Revised CUDNN_DIR definition

Corrected LD_LIBRARY_PATH definition in conda environment instructions

Rename environment variable to PTXAS_DIR and package manager options.

Added note to use pip instead of conda to install TensorFlow.

sgkouzias

Added steps and respective instructions to install TensorFlow by running the pip install tensorflow[and-cuda] command within a virtual environment (option 1: conda, option 2: venv) and set environment variables to find/locate compatible NVIDIA libs installed with TensorFlow to effectively utilize GPUs. The solution has been successfully tested.
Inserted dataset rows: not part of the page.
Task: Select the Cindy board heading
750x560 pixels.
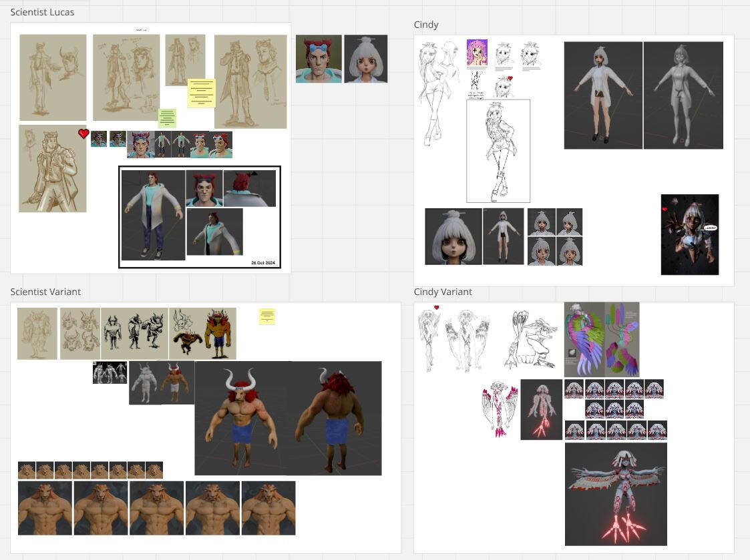Action: [426, 25]
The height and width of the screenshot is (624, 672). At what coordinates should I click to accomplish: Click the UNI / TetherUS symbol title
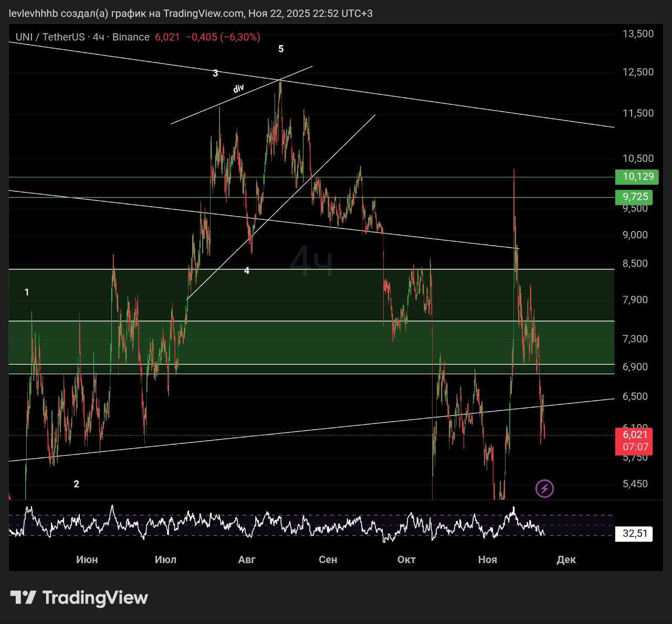[50, 37]
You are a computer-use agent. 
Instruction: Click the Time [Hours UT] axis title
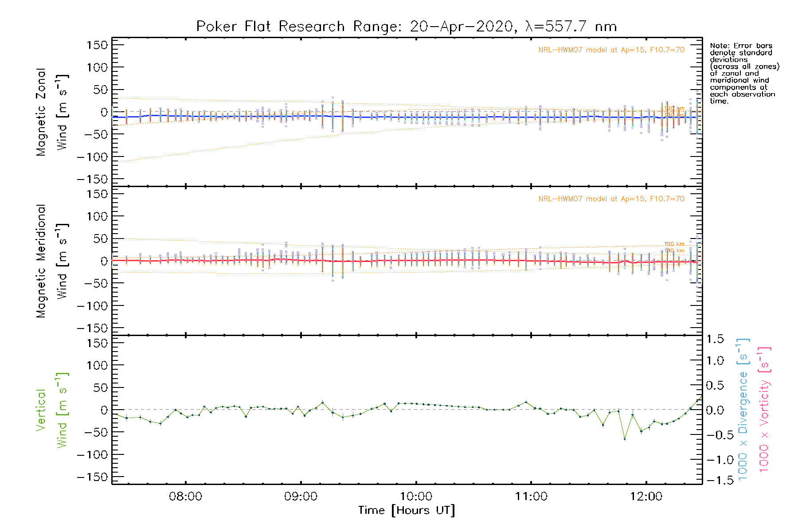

Reference: tensorflow/tensorflow#63362

sgkouzias · 2024-05-10T11:06:22Z

@haifeng-jin , @MarkDaoust, @8bitmp3 I await any suggestions or revisions if needed. Do we have any updates?

haifeng-jin · 2024-05-20T18:23:44Z

As I remembered, the current recommended way to install TF is to use pip. I do not have further info on this. @MarkDaoust may comment on this.

sgkouzias · 2024-05-20T18:34:20Z

As I remembered, the current recommended way to install TF is to use pip. I do not have further info on this. @MarkDaoust may comment on this.

@haifeng-jin it seems practically impossible for someone owning a PC with CUDA-enabled GPU to perform deep learning experiments with TensorFlow version 2.16.1 and utilize his GPU locally without manually performing some extra steps not included (until today) in the official TensorFlow documentation of the standard installation procedure of TensorFlow for Linux users with GPUs at least as a temporal fix!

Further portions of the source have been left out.